A terceira aplicação: podemos, segundo o seu valor numérico, substituir uma palavra por um número. Em Bereshit 42:2, encontra-se a palavra Redu, que significa "descer para lá" (para o Egito) - cujo valor numérico é 210. A palavra faz alusão aos 210 anos em que os judeus viveram no Egito.
Não podemos deixar de mencionar que a Guimátria é uma ferramenta muito importante para o estudo da Cabalá. Com o decorrer dos anos, principalmente em virtude de uma maior disseminação desta ciência, nossos sábios passaram a utilizar outros sistemas mais complexos de numerologia judaica. Entre eles podemos citar as transformações Atbash, Albam, Atbach, Achas-Beta, Ayak-Bachar, Ach-Bi, além dos sistemas, Kollel, Milui, Neelam, Rashei e Sofei Teivot, afora outros.
Há ainda um exemplo interessante de Guimátria que leva em consideração a forma gramatical da palavra. Em Êxodo 35:1, encontramos a frase: Eleh Hadevarim - "Estas são as coisas (ou palavras)...", seguida pelo versículo que trata das leis do Shabat. Nossos sábios interpretam a palavra Eleh ("estas" com as letras Alef, Lamed e Hei), tendo o valor numérico de 36. Os místicos consideram que a palavra "Hadevarim - palavras ou coisas" alude ao valor de 3 (três), pois, como explica o Rabino Yossef ben Hanina, se o texto usasse a forma singular Davar, poderíamos acrescentar 1; se usasse a forma plural contraída Divrei, poderíamos acrescentar 2. Mas como o texto usou a palavra no plural, escrita por extenso, Devarim, deve-se acrescentar 3. Portanto, Eleh Hadevarim somam um valor de 36+3=39. Este número faz alusão aos 39 principais trabalhos proibidos no Shabat.

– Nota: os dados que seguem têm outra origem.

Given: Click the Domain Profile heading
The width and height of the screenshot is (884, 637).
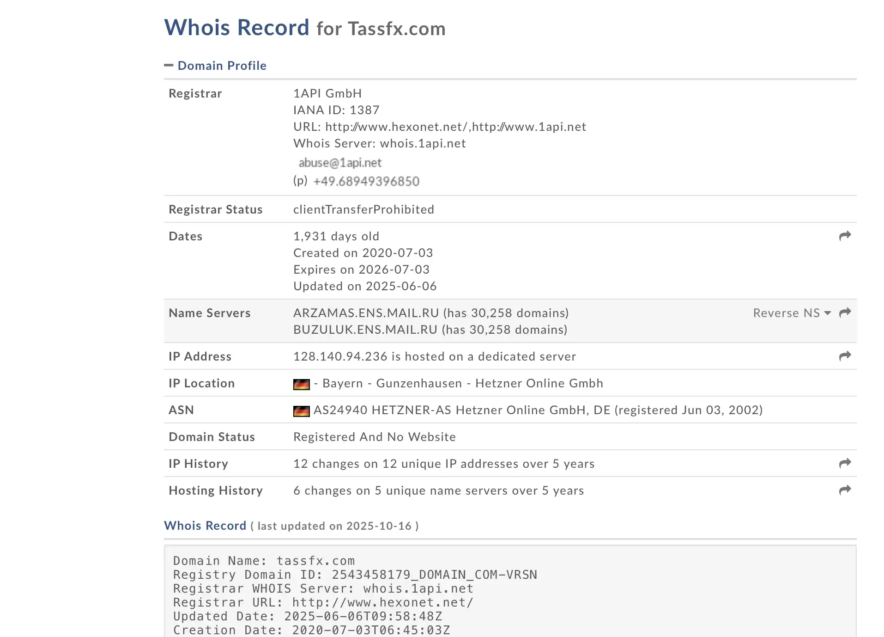Looking at the screenshot, I should 222,66.
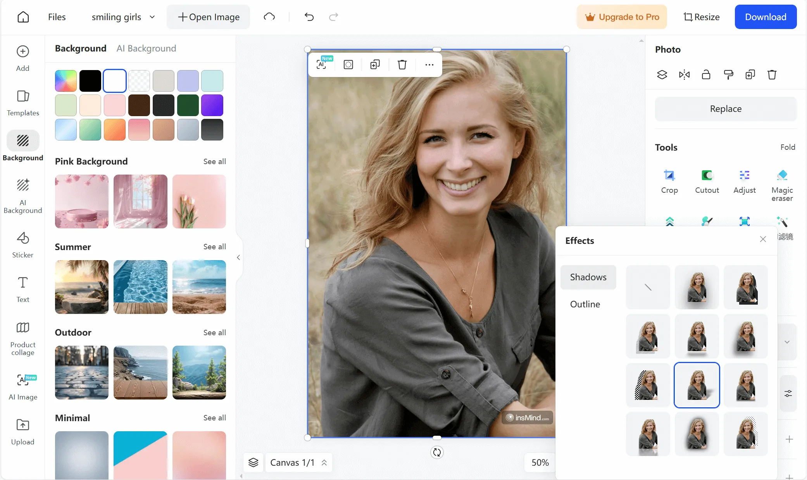Screen dimensions: 807x480
Task: Click the Shadows tab in Effects panel
Action: tap(588, 276)
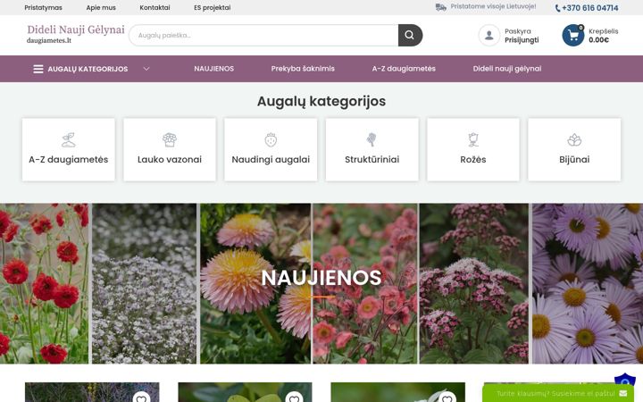Select the A-Z daugiametės seedling icon

click(69, 140)
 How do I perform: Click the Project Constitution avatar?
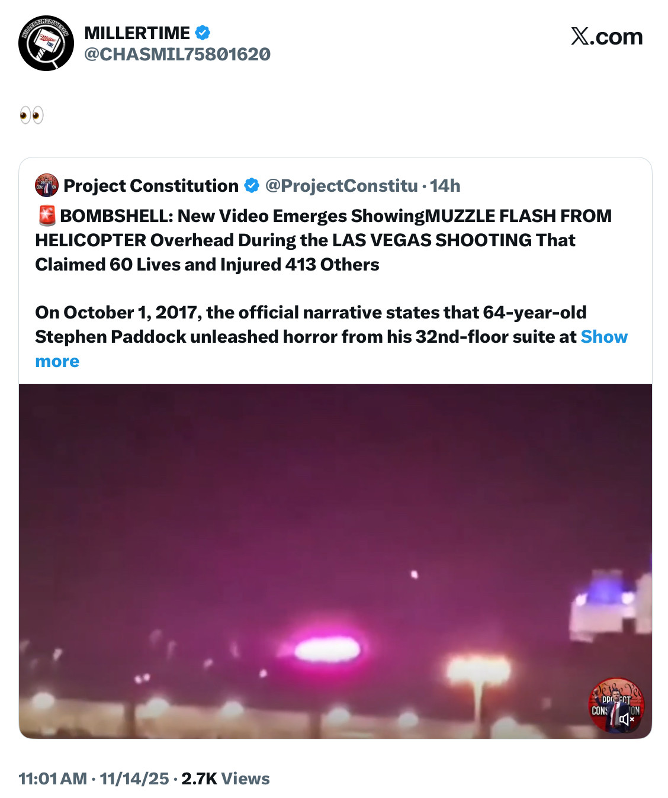[x=47, y=185]
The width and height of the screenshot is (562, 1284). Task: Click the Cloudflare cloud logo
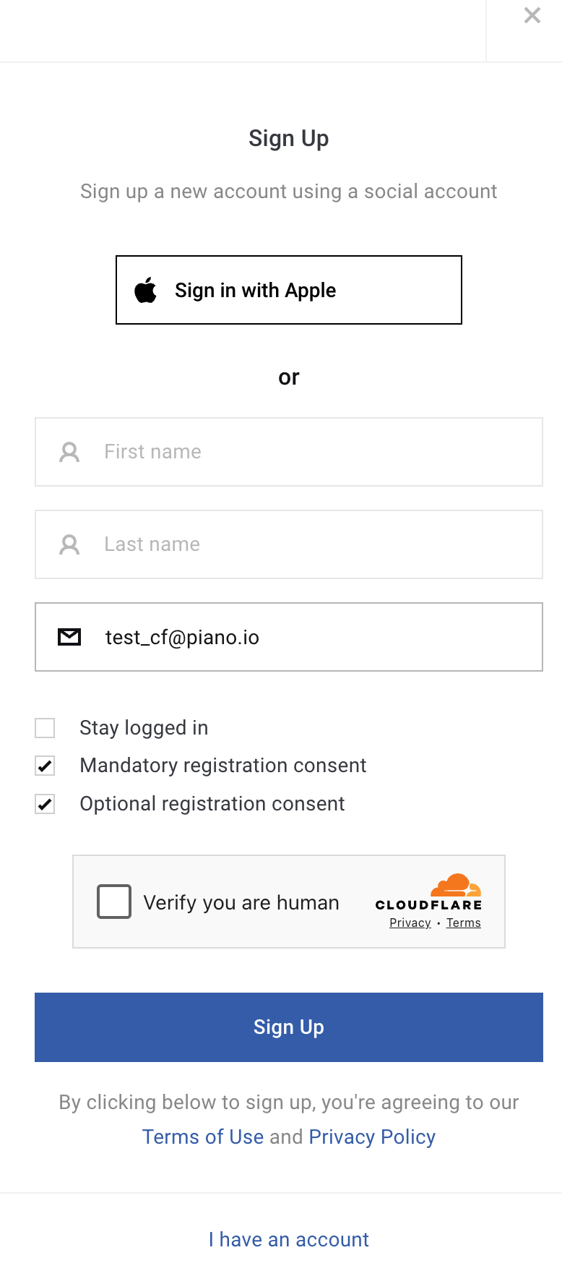[x=456, y=886]
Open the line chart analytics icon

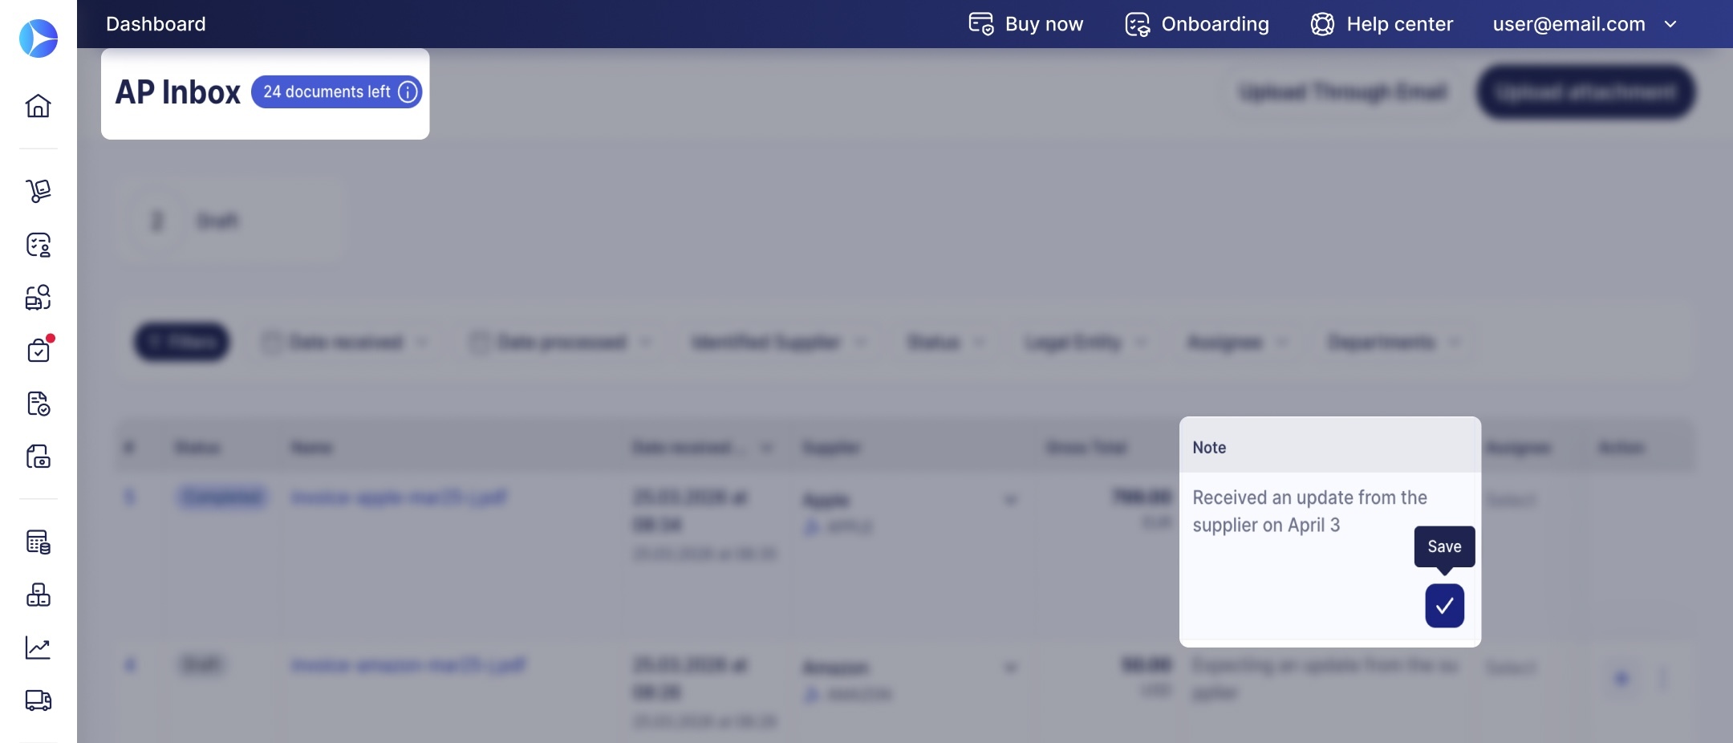pos(39,648)
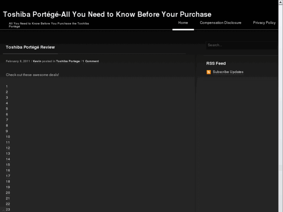Follow deal link number 21
The width and height of the screenshot is (283, 212).
tap(8, 198)
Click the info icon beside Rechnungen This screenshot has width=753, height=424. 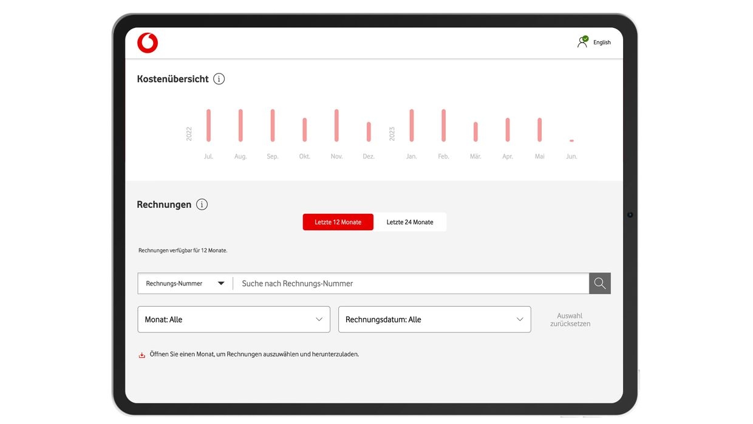202,205
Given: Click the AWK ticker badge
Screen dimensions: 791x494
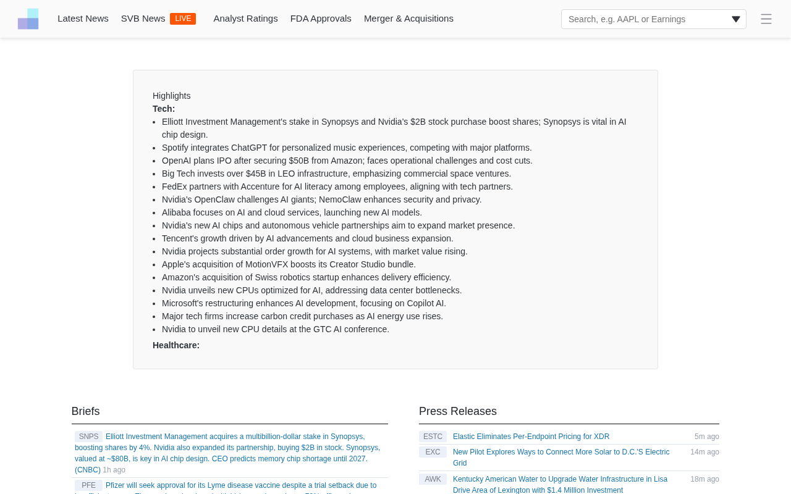Looking at the screenshot, I should coord(433,479).
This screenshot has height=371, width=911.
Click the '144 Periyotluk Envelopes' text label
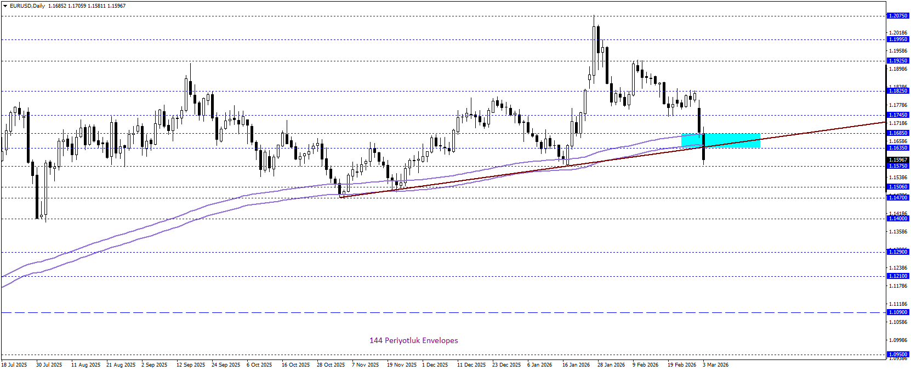coord(413,340)
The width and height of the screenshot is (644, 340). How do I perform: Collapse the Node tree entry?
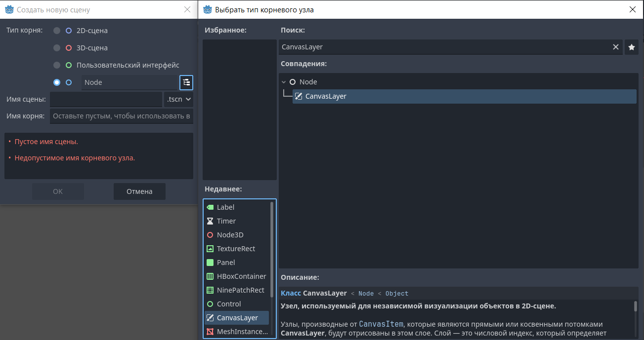point(284,82)
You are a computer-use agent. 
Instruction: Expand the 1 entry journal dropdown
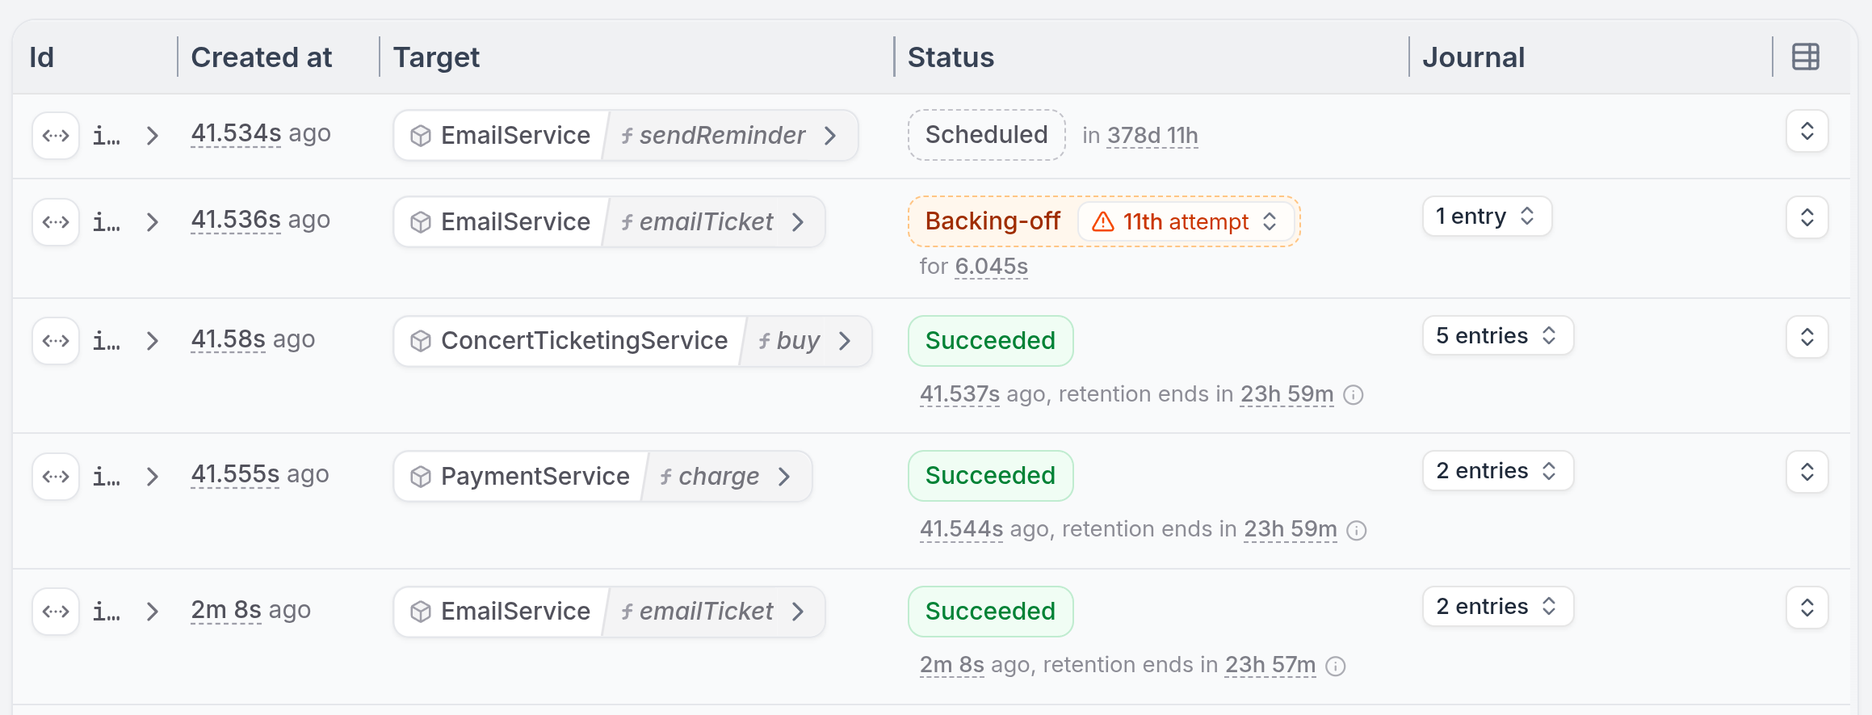(x=1486, y=217)

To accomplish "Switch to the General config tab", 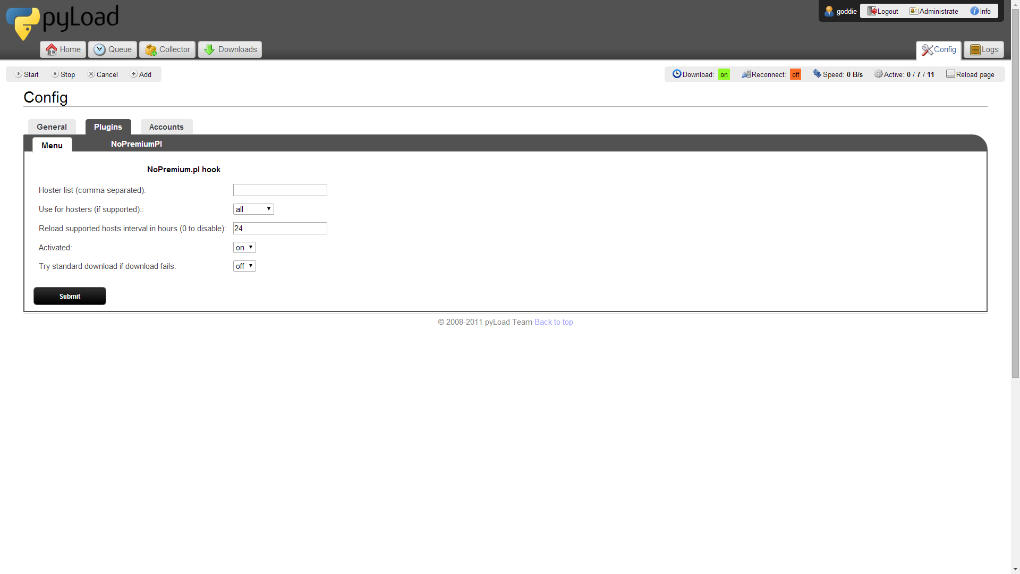I will pyautogui.click(x=51, y=127).
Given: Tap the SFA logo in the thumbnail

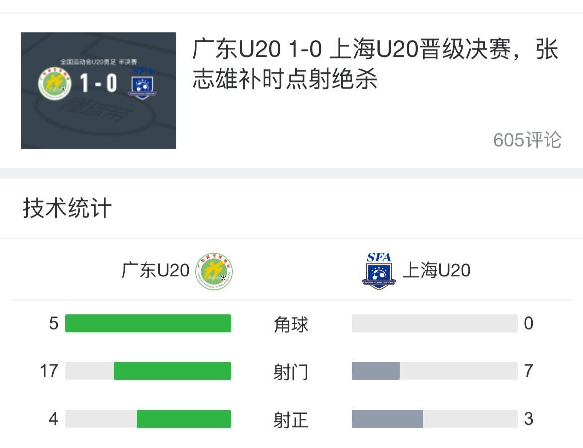Looking at the screenshot, I should pyautogui.click(x=142, y=84).
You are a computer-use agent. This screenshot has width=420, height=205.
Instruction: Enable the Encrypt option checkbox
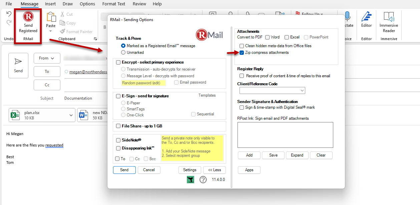click(x=118, y=62)
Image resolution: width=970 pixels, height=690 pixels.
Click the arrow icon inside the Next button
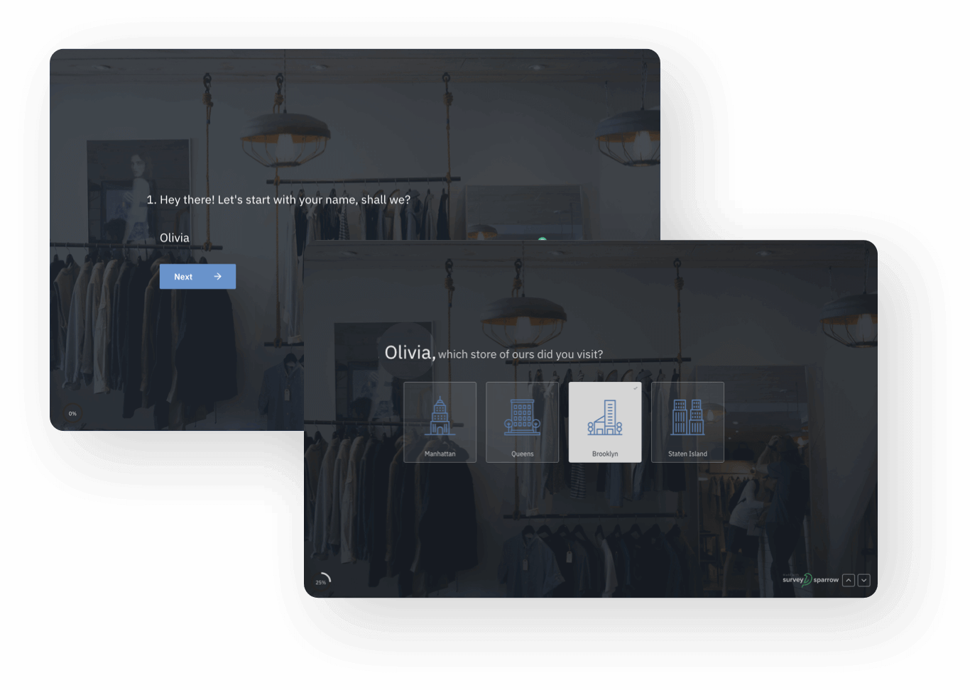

A aplicação da Guimátria, assim como a própria Torá, é infinita. O antigo texto cabalístico do Sefer Yetzirá revela que podemos calcular o nome de uma pessoa juntamente com o da sua mãe, determinando assim muitas informações a respeito das influências astrológicas sobre a sorte dessa pessoa (Mazal), indicando desta forma o seu signo, planeta e anjo associados, além do dia da semana mais propício a atrair as boas influências, entre muitas outras informações.
Exemplificando: suponhamos que uma pessoa tenha o nome hebraico de Mazal e o de sua mãe seja Esther. Ao calcular a soma de Mazal (77) com Esther (661), temos o valor de 738. Com este número, utilizando as tabelas e cálculos apropriados, encontramos as seguintes associações para esta pessoa: Signo: Libra (Moznaim); planeta: Júpiter (Tsedek); metal: Ferro (Barzel); dia da semana: 5ª feira; anjo: Tsidkiel; letra hebraica: Tav; emanações (Sefirot): Fundamento (Yessod) com Reinado (Malchut); cor: Azul (Cachol); além de outras informações tocantes à personalidade da pessoa.
É verdade que nossos sábios ensinam "Ein Mazal LeIsrael" - ou seja, que o povo de Israel não está limitado ao poder dos astros, mas mesmo eles admitem que cada um de nós nasce com uma influência astrológica que influenciará na determinação de suas características e talentos. O estudo da Torá e a prática dos mandamentos Divinos, principalmente de boas ações, são a forma correta de canalizar as influências Divinas que têm o poder de tudo transformar para o bem.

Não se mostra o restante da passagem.